_Предложенный отрывок_
..............................

Ну что ж, «wir sind gewohnt, dass die Menschen verhonen was sie nicht verstehen» (Goethe).

И другое отношение – признается бесконечное множество трактовок, признается множественность правоты. Такие художники, как Гульд, при таком понимании исполнительства – счастье открытия новых миров, удивление чуду.

Однако не всякое исполнение может считаться правым, достойным звания искусства, интерпретации.

Не всякая игра – трактовка.

То есть неизмеримо более широкие, чем в первом случае, но все-таки рамки, границы «дозволенного» есть и здесь. Да это и понятно – в противном случае это была бы не концепция, а шарлатанство. Именно на вопрос о том, где границы дозволенного, мы и должны обратить особое внимание, и особенно с точки зрения самого интерпретатора.

Итак, где рамки? Что можно и чего нельзя (пользуясь упрощенной терминологией)? Можно ли ответить на этот вопрос ясно и определенно, одним понятием? По-моему, да. И решать задачу нужно, не возвращаясь к бесплодному спору о субъективных и объективных исполнителях. Нужно оговорить те условия, при которых данная трактовка не имеет права на жизнь.

Первое – игра как попало. К сожалению, весьма распространенное явление среди учащихся. Пьеса выучивается «снаружи» – ноты, какие-то динамические оттенки (напоминает раскрашивание теми карандашами, которые оказались под рукой), игра в «каком-то» темпе. Ни одной ноты от себя. Полная неубежденность ученика в том, что он делает, полная обезличенность.

Естественно, что такое исполнение не может называться интерпретацией, строго говоря, – это вообще не исполнение. И только людей нечутких могут сбить с толку лживые фразы – «я так себе представляю», «это моя трактовка», «моя индивидуальность», которыми легко было бы прикрыться, если бы не обличала музыка – детектор лжи. Педагог же обязан чётко различать игру как попало и пусть плохую игру, в котором многое мешает осуществлению замысла самого исполнителя, сам замысел которого неудачен, но исполнение от себя, не случайное, а продуманное и прочувствованное, неравнодушное.

..............................

_Задания_
[a] Перепишите дословно часть отрывка от «Однако не всякое» до «права на жизнь.» включительно.
[b] Перечислите все фразы, которые отрывок называет лживыми.

_Исходные данные_
..............................

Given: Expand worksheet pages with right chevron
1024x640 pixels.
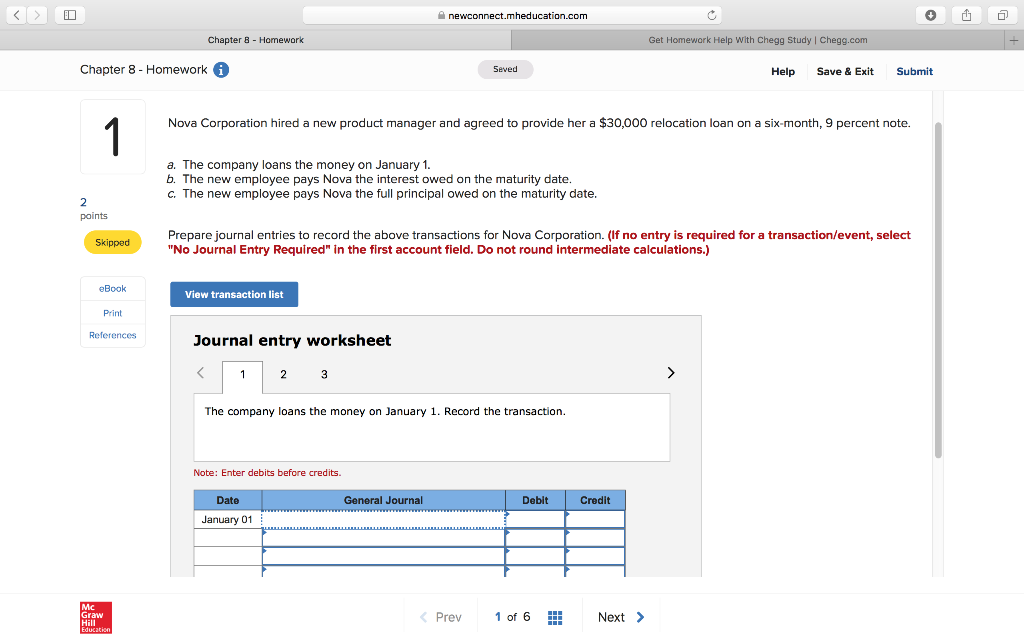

..............................

_Ответы_
[a]
Однако не всякое исполнение может считаться правым, достойным звания искусства, интерпретации.

Не всякая игра – трактовка.

То есть неизмеримо более широкие, чем в первом случае, но все-таки рамки, границы «дозволенного» есть и здесь. Да это и понятно – в противном случае это была бы не концепция, а шарлатанство. Именно на вопрос о том, где границы дозволенного, мы и должны обратить особое внимание, и особенно с точки зрения самого интерпретатора.

Итак, где рамки? Что можно и чего нельзя (пользуясь упрощенной терминологией)? Можно ли ответить на этот вопрос ясно и определенно, одним понятием? По-моему, да. И решать задачу нужно, не возвращаясь к бесплодному спору о субъективных и объективных исполнителях. Нужно оговорить те условия, при которых данная трактовка не имеет права на жизнь.

[b] «я так себе представляю», «это моя трактовка», «моя индивидуальность»